Exercise directions —
Using the records below, repeat exactly the lines from the one holding "Task: Click the UTC timezone header" through the one holding "The image size is (586, 524).", both ends included, and no others.

Raw data —
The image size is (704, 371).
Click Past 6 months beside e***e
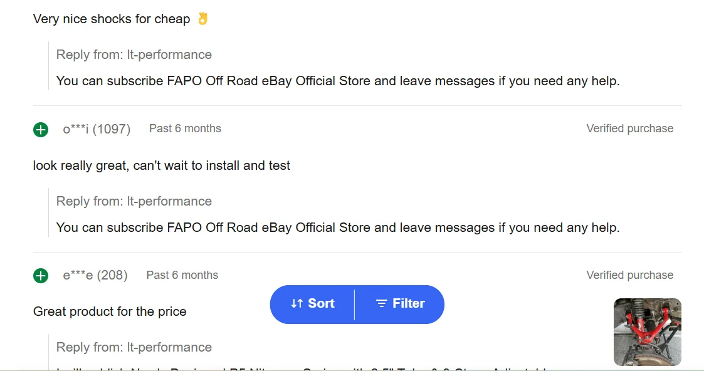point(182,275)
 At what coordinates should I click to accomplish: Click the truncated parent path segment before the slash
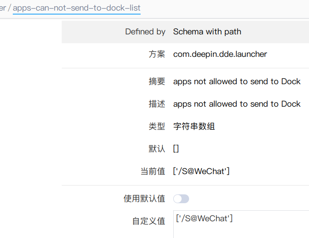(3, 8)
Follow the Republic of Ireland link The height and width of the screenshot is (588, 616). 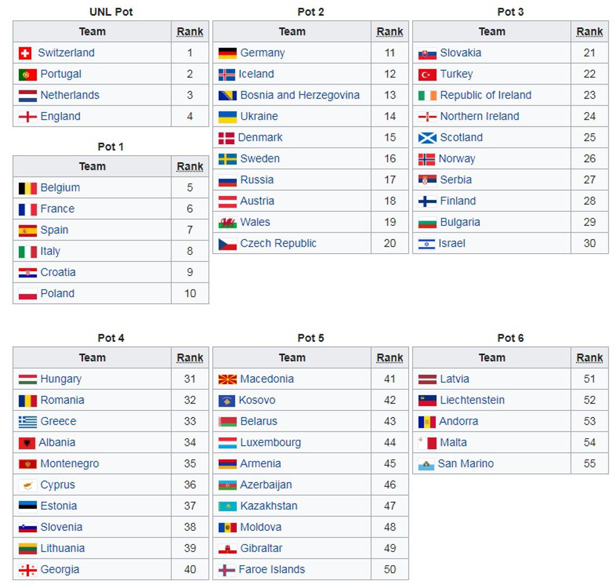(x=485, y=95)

---

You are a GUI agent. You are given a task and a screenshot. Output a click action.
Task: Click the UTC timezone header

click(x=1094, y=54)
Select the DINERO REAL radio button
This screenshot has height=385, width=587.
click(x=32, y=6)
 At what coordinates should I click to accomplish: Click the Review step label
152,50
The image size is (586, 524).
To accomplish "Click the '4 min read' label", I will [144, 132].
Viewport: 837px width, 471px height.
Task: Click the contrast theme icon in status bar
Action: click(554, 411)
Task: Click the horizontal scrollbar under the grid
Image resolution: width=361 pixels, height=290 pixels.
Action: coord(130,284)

==

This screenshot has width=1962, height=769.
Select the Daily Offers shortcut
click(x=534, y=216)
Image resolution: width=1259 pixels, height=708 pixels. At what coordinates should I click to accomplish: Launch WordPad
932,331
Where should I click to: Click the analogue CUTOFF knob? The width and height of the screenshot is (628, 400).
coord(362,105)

Finished task —
Task: Click the UTC timezone header

click(x=1094, y=54)
Select the DINERO REAL radio button
This screenshot has height=385, width=587.
click(x=32, y=6)
 At what coordinates should I click to accomplish: Click the Review step label
152,50
The image size is (586, 524).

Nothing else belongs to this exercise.